● **GOAL**
Please locate every line below that contains the word "green", and copy each of those lines in full.
* * * * * * * * *
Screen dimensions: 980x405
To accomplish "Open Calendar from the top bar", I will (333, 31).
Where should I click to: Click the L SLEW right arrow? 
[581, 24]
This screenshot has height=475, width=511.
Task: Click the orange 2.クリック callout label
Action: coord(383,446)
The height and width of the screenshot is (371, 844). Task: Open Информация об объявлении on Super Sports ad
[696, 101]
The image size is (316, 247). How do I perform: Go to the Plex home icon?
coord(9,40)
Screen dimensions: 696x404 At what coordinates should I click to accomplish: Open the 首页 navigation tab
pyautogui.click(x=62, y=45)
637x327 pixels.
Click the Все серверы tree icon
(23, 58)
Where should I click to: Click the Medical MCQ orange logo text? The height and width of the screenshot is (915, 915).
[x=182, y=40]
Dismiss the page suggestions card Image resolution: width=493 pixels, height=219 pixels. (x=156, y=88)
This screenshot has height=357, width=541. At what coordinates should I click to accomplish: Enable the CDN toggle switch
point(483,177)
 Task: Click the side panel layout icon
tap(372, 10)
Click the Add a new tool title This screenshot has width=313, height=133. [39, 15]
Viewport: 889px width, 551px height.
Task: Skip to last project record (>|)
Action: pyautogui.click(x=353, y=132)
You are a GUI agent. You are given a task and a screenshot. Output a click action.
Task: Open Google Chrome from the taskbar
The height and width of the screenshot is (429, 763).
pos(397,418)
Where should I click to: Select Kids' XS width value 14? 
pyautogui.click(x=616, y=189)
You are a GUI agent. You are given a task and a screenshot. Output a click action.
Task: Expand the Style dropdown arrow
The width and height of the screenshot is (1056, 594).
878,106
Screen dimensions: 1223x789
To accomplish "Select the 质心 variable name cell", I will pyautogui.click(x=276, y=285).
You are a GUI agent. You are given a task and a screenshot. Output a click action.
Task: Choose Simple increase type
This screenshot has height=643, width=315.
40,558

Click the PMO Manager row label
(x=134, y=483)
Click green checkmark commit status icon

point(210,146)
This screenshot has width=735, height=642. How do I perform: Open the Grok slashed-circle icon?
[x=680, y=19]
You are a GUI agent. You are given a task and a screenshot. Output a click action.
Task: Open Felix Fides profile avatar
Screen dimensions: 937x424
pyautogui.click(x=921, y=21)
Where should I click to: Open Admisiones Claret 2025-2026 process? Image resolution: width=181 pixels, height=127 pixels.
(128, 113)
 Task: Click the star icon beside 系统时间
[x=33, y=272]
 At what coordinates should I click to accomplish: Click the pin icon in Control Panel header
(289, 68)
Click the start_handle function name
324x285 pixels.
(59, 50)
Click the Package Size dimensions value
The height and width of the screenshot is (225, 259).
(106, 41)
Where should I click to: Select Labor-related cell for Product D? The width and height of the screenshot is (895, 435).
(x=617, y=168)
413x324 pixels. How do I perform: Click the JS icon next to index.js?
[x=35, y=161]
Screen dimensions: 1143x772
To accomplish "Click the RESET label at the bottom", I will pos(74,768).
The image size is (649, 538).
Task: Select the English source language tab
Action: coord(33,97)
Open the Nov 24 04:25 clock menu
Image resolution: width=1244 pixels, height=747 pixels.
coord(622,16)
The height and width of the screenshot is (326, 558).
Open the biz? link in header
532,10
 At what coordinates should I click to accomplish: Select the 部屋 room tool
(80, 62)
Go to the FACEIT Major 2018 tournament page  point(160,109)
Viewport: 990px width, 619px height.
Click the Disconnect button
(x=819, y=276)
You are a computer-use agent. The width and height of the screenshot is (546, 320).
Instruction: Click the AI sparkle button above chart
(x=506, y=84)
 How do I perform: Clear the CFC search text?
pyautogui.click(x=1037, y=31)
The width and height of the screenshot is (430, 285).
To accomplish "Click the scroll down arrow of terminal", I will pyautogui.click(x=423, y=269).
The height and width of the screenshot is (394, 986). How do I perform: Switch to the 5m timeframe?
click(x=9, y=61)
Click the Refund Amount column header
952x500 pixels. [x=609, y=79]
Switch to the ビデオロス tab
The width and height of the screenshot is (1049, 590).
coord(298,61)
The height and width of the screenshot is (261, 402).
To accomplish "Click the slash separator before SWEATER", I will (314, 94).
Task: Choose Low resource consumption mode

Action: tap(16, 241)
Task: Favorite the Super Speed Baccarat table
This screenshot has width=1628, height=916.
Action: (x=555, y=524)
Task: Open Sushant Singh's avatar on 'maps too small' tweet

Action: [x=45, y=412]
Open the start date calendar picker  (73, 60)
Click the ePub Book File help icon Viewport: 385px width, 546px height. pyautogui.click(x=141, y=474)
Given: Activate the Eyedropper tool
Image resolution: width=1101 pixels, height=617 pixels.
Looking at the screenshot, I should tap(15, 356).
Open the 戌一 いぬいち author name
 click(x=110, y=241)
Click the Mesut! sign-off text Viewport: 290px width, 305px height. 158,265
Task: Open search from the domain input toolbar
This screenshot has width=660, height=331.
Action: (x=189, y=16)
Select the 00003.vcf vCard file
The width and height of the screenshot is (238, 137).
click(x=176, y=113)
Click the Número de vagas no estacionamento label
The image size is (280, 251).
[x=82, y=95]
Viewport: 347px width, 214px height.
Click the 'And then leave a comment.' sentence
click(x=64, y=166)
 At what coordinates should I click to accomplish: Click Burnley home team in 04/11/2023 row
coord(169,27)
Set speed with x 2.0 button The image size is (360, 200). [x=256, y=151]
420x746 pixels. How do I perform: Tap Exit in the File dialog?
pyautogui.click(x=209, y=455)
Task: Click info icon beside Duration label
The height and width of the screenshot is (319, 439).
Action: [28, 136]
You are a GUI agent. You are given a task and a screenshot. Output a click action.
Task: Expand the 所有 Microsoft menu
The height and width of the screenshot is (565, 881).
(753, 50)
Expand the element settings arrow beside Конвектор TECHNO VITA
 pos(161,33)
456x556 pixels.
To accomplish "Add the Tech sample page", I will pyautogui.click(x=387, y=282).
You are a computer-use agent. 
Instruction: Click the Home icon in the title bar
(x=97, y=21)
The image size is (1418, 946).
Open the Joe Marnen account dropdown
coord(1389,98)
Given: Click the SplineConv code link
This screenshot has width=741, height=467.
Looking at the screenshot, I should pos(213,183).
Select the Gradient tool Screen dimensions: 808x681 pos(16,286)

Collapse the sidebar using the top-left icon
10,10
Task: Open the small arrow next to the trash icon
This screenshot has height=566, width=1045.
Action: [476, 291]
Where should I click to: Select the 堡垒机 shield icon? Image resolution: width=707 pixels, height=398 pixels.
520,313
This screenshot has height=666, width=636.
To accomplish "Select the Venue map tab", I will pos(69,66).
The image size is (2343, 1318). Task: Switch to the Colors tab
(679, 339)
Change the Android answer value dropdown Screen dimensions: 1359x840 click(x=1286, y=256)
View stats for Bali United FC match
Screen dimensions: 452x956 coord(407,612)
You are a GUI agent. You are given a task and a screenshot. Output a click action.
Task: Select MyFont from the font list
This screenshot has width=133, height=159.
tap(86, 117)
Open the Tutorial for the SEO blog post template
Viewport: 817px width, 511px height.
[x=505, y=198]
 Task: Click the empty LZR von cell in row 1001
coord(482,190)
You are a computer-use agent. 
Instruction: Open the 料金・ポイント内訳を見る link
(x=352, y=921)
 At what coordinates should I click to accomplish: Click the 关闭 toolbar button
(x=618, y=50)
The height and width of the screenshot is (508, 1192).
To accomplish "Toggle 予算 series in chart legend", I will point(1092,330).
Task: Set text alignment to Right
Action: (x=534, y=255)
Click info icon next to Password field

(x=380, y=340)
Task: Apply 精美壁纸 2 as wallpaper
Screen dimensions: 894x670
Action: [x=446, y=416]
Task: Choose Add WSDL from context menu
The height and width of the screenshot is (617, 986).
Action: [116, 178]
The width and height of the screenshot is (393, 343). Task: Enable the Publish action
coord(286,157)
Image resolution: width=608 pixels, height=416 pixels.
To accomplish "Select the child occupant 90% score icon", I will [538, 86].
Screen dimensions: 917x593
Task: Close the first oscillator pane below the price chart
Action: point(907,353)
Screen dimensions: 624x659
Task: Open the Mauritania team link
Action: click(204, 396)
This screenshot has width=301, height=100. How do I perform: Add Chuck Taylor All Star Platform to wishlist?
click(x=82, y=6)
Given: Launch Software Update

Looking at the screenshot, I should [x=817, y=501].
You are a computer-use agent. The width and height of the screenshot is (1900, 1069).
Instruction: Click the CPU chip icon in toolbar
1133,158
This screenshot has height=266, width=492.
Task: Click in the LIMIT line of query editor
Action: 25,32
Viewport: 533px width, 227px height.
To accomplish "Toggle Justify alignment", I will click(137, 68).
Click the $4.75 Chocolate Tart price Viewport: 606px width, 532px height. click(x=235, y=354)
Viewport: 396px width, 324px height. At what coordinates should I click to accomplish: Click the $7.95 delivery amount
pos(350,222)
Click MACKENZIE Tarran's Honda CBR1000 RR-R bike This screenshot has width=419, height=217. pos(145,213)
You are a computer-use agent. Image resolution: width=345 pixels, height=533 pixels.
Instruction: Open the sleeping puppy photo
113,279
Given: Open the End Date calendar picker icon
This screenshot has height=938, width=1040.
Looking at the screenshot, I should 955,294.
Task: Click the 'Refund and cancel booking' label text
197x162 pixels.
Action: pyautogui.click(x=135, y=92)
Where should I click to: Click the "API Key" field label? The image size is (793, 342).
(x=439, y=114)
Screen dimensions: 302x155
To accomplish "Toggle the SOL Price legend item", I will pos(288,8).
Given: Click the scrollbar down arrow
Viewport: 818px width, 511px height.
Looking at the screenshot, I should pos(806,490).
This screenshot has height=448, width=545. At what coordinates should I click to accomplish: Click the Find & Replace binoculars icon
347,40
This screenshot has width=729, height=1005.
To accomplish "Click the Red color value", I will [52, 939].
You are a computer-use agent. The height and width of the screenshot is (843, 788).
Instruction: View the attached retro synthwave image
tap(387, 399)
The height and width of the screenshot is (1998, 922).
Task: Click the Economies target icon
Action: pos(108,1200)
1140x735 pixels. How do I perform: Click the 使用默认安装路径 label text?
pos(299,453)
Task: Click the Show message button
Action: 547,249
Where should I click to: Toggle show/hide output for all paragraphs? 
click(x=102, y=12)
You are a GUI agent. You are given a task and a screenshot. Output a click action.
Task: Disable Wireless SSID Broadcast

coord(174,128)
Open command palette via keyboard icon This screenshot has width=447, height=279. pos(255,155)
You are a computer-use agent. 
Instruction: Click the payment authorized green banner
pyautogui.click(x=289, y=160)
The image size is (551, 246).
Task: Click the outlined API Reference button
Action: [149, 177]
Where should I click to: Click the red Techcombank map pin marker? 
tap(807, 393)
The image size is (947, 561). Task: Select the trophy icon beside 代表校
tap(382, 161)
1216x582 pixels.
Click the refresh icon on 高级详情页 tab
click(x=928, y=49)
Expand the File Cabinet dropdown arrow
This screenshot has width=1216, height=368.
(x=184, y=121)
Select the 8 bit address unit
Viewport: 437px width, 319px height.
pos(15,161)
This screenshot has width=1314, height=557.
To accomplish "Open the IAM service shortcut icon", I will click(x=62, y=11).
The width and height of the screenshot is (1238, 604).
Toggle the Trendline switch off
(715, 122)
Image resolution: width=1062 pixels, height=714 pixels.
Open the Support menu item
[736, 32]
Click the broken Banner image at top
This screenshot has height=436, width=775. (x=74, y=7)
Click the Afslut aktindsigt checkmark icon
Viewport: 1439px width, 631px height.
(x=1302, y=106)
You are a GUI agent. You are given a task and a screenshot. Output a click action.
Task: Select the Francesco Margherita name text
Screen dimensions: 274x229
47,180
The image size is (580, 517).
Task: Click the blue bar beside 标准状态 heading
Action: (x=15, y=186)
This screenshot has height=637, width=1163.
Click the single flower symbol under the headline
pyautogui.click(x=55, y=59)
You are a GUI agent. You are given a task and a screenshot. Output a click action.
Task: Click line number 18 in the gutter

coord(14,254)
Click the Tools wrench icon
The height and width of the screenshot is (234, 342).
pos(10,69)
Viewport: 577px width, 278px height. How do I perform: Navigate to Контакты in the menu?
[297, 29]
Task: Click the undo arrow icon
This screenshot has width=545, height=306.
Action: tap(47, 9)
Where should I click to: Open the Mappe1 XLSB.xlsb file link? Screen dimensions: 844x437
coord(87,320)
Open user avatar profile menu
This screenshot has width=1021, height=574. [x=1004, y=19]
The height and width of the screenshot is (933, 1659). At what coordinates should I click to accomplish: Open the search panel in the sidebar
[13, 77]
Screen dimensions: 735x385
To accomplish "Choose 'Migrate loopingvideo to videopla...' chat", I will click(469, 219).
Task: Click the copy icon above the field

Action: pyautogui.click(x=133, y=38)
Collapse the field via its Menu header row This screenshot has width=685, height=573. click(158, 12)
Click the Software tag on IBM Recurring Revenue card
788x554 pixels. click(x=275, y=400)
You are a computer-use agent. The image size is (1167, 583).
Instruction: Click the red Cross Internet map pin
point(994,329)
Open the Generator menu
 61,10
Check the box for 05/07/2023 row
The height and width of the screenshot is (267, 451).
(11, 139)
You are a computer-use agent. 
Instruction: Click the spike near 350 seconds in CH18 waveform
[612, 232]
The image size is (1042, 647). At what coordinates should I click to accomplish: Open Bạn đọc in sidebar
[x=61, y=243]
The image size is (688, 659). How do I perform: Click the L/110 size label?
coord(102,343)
* * * * * * * * *
● **RESPONSE TO THE EXERCISE**
Click green checkmark commit status icon
Instruction: Click the payment authorized green banner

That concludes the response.